**任务目标:** 将下面的全部材料逐行照抄一遍，一字不改。

┌────────

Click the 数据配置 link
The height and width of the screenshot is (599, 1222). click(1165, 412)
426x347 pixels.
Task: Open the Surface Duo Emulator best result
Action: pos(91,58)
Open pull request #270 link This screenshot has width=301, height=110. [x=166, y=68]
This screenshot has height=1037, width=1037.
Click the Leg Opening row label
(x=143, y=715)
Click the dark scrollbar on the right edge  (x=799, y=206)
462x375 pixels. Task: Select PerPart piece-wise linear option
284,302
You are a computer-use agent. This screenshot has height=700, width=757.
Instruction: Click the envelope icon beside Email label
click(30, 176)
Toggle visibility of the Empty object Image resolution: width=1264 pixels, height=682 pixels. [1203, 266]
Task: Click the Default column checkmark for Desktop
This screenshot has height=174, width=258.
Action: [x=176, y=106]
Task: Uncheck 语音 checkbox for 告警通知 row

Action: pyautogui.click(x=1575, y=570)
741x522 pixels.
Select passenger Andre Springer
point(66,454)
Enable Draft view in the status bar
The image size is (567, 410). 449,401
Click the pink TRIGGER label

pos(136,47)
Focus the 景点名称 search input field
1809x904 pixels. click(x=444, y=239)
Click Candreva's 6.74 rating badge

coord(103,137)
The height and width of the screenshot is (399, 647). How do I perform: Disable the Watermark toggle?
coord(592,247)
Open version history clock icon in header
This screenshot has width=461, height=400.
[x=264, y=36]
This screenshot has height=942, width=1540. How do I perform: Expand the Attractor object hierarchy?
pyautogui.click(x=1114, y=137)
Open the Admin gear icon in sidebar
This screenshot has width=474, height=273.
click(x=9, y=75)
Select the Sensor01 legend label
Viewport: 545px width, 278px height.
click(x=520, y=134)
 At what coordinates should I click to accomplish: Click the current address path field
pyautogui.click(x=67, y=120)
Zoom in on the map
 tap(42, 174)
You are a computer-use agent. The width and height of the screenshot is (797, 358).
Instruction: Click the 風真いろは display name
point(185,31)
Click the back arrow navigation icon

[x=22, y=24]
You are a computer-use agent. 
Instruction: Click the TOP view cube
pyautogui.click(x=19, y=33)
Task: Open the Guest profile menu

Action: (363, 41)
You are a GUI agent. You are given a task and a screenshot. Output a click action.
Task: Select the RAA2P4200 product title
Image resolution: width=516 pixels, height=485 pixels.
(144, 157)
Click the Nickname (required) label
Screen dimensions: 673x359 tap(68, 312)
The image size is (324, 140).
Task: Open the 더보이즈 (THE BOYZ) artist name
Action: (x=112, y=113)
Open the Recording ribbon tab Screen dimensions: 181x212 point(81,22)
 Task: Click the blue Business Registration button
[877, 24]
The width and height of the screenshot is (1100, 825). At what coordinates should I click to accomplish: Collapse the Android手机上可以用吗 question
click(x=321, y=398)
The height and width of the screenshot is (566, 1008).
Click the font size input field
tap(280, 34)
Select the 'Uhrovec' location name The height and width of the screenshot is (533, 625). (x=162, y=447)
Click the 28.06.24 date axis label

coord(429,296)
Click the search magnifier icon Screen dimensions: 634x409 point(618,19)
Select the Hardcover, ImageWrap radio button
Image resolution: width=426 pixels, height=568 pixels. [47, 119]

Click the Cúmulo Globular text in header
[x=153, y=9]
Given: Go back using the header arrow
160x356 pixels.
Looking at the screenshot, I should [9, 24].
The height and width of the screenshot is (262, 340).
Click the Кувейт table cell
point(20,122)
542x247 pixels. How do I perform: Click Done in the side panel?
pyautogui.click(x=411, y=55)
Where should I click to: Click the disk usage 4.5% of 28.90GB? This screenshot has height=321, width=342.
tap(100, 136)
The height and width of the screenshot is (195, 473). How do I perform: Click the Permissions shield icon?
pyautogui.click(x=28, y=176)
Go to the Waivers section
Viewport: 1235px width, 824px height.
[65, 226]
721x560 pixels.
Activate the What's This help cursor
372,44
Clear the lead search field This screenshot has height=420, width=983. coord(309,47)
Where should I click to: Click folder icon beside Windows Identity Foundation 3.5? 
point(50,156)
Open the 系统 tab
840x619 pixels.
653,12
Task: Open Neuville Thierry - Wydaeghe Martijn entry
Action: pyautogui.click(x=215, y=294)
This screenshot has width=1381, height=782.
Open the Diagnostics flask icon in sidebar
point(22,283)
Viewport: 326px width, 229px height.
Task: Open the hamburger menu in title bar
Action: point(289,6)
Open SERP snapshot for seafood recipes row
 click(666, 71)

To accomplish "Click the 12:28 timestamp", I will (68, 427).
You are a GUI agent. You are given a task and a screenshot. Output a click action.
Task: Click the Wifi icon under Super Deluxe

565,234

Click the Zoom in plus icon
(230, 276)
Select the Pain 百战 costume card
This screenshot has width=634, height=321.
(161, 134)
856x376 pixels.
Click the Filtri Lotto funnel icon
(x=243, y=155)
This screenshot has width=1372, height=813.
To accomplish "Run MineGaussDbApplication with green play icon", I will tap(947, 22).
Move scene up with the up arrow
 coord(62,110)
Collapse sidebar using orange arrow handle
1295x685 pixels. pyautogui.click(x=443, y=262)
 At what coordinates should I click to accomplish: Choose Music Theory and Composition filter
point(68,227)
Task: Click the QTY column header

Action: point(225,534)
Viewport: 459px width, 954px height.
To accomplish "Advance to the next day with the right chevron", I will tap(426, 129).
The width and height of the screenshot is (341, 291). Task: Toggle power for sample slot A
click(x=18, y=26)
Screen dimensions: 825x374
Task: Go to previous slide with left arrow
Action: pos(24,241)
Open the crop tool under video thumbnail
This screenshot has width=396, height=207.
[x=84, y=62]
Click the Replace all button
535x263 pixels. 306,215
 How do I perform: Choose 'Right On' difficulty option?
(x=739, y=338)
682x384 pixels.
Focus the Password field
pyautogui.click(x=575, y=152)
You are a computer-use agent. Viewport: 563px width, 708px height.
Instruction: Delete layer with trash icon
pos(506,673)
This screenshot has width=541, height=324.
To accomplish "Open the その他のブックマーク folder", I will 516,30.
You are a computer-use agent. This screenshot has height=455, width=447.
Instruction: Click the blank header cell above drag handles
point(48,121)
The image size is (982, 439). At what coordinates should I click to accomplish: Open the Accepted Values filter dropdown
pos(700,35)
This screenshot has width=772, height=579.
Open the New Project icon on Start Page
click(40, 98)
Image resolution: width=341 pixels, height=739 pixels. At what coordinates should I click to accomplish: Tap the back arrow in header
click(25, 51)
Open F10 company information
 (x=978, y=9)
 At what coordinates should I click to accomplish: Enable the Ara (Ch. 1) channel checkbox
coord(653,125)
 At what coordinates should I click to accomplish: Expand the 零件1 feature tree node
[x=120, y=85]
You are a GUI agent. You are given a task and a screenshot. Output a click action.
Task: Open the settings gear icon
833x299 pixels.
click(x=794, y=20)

└────────

**任务回答:**
Click the 数据配置 link
The height and width of the screenshot is (599, 1222). click(1165, 412)
426x347 pixels.
Task: Open the Surface Duo Emulator best result
Action: pos(91,58)
Open pull request #270 link This screenshot has width=301, height=110. [x=166, y=68]
This screenshot has height=1037, width=1037.
Click the Leg Opening row label
(x=143, y=715)
Click the dark scrollbar on the right edge  (x=799, y=206)
462x375 pixels. Task: Select PerPart piece-wise linear option
284,302
You are a computer-use agent. This screenshot has height=700, width=757.
Instruction: Click the envelope icon beside Email label
click(30, 176)
Toggle visibility of the Empty object Image resolution: width=1264 pixels, height=682 pixels. [1203, 266]
Task: Click the Default column checkmark for Desktop
This screenshot has height=174, width=258.
Action: [x=176, y=106]
Task: Uncheck 语音 checkbox for 告警通知 row

Action: pyautogui.click(x=1575, y=570)
741x522 pixels.
Select passenger Andre Springer
point(66,454)
Enable Draft view in the status bar
The image size is (567, 410). 449,401
Click the pink TRIGGER label

pos(136,47)
Focus the 景点名称 search input field
1809x904 pixels. click(x=444, y=239)
Click Candreva's 6.74 rating badge

coord(103,137)
The height and width of the screenshot is (399, 647). How do I perform: Disable the Watermark toggle?
coord(592,247)
Open version history clock icon in header
This screenshot has width=461, height=400.
[x=264, y=36]
This screenshot has height=942, width=1540. How do I perform: Expand the Attractor object hierarchy?
pyautogui.click(x=1114, y=137)
Open the Admin gear icon in sidebar
This screenshot has width=474, height=273.
click(x=9, y=75)
Select the Sensor01 legend label
Viewport: 545px width, 278px height.
click(x=520, y=134)
 At what coordinates should I click to accomplish: Click the current address path field
pyautogui.click(x=67, y=120)
Zoom in on the map
 tap(42, 174)
You are a computer-use agent. The width and height of the screenshot is (797, 358).
Instruction: Click the 風真いろは display name
point(185,31)
Click the back arrow navigation icon

[x=22, y=24]
You are a computer-use agent. 
Instruction: Click the TOP view cube
pyautogui.click(x=19, y=33)
Task: Open the Guest profile menu

Action: (363, 41)
You are a GUI agent. You are given a task and a screenshot. Output a click action.
Task: Select the RAA2P4200 product title
Image resolution: width=516 pixels, height=485 pixels.
(144, 157)
Click the Nickname (required) label
Screen dimensions: 673x359 tap(68, 312)
The image size is (324, 140).
Task: Open the 더보이즈 (THE BOYZ) artist name
Action: (x=112, y=113)
Open the Recording ribbon tab Screen dimensions: 181x212 point(81,22)
 Task: Click the blue Business Registration button
[877, 24]
The width and height of the screenshot is (1100, 825). At what coordinates should I click to accomplish: Collapse the Android手机上可以用吗 question
click(x=321, y=398)
The height and width of the screenshot is (566, 1008).
Click the font size input field
tap(280, 34)
Select the 'Uhrovec' location name The height and width of the screenshot is (533, 625). (x=162, y=447)
Click the 28.06.24 date axis label

coord(429,296)
Click the search magnifier icon Screen dimensions: 634x409 point(618,19)
Select the Hardcover, ImageWrap radio button
Image resolution: width=426 pixels, height=568 pixels. [47, 119]

Click the Cúmulo Globular text in header
[x=153, y=9]
Given: Go back using the header arrow
160x356 pixels.
Looking at the screenshot, I should [9, 24].
The height and width of the screenshot is (262, 340).
Click the Кувейт table cell
point(20,122)
542x247 pixels. How do I perform: Click Done in the side panel?
pyautogui.click(x=411, y=55)
Where should I click to: Click the disk usage 4.5% of 28.90GB? This screenshot has height=321, width=342.
tap(100, 136)
The height and width of the screenshot is (195, 473). How do I perform: Click the Permissions shield icon?
pyautogui.click(x=28, y=176)
Go to the Waivers section
Viewport: 1235px width, 824px height.
[65, 226]
721x560 pixels.
Activate the What's This help cursor
372,44
Clear the lead search field This screenshot has height=420, width=983. coord(309,47)
Where should I click to: Click folder icon beside Windows Identity Foundation 3.5? 
point(50,156)
Open the 系统 tab
840x619 pixels.
653,12
Task: Open Neuville Thierry - Wydaeghe Martijn entry
Action: pyautogui.click(x=215, y=294)
This screenshot has width=1381, height=782.
Open the Diagnostics flask icon in sidebar
point(22,283)
Viewport: 326px width, 229px height.
Task: Open the hamburger menu in title bar
Action: point(289,6)
Open SERP snapshot for seafood recipes row
 click(666, 71)

To accomplish "Click the 12:28 timestamp", I will (68, 427).
You are a GUI agent. You are given a task and a screenshot. Output a click action.
Task: Click the Wifi icon under Super Deluxe

565,234

Click the Zoom in plus icon
(230, 276)
Select the Pain 百战 costume card
This screenshot has width=634, height=321.
(161, 134)
856x376 pixels.
Click the Filtri Lotto funnel icon
(x=243, y=155)
This screenshot has width=1372, height=813.
To accomplish "Run MineGaussDbApplication with green play icon", I will tap(947, 22).
Move scene up with the up arrow
 coord(62,110)
Collapse sidebar using orange arrow handle
1295x685 pixels. pyautogui.click(x=443, y=262)
 At what coordinates should I click to accomplish: Choose Music Theory and Composition filter
point(68,227)
Task: Click the QTY column header

Action: point(225,534)
Viewport: 459px width, 954px height.
To accomplish "Advance to the next day with the right chevron", I will tap(426, 129).
The width and height of the screenshot is (341, 291). Task: Toggle power for sample slot A
click(x=18, y=26)
Screen dimensions: 825x374
Task: Go to previous slide with left arrow
Action: pos(24,241)
Open the crop tool under video thumbnail
This screenshot has width=396, height=207.
[x=84, y=62]
Click the Replace all button
535x263 pixels. 306,215
 How do I perform: Choose 'Right On' difficulty option?
(x=739, y=338)
682x384 pixels.
Focus the Password field
pyautogui.click(x=575, y=152)
You are a computer-use agent. Viewport: 563px width, 708px height.
Instruction: Delete layer with trash icon
pos(506,673)
This screenshot has width=541, height=324.
To accomplish "Open the その他のブックマーク folder", I will 516,30.
You are a computer-use agent. This screenshot has height=455, width=447.
Instruction: Click the blank header cell above drag handles
point(48,121)
The image size is (982, 439). At what coordinates should I click to accomplish: Open the Accepted Values filter dropdown
pos(700,35)
This screenshot has width=772, height=579.
Open the New Project icon on Start Page
click(40, 98)
Image resolution: width=341 pixels, height=739 pixels. At what coordinates should I click to accomplish: Tap the back arrow in header
click(25, 51)
Open F10 company information
 (x=978, y=9)
 At what coordinates should I click to accomplish: Enable the Ara (Ch. 1) channel checkbox
coord(653,125)
 At what coordinates should I click to accomplish: Expand the 零件1 feature tree node
[x=120, y=85]
You are a GUI agent. You are given a task and a screenshot. Output a click action.
Task: Open the settings gear icon
833x299 pixels.
click(x=794, y=20)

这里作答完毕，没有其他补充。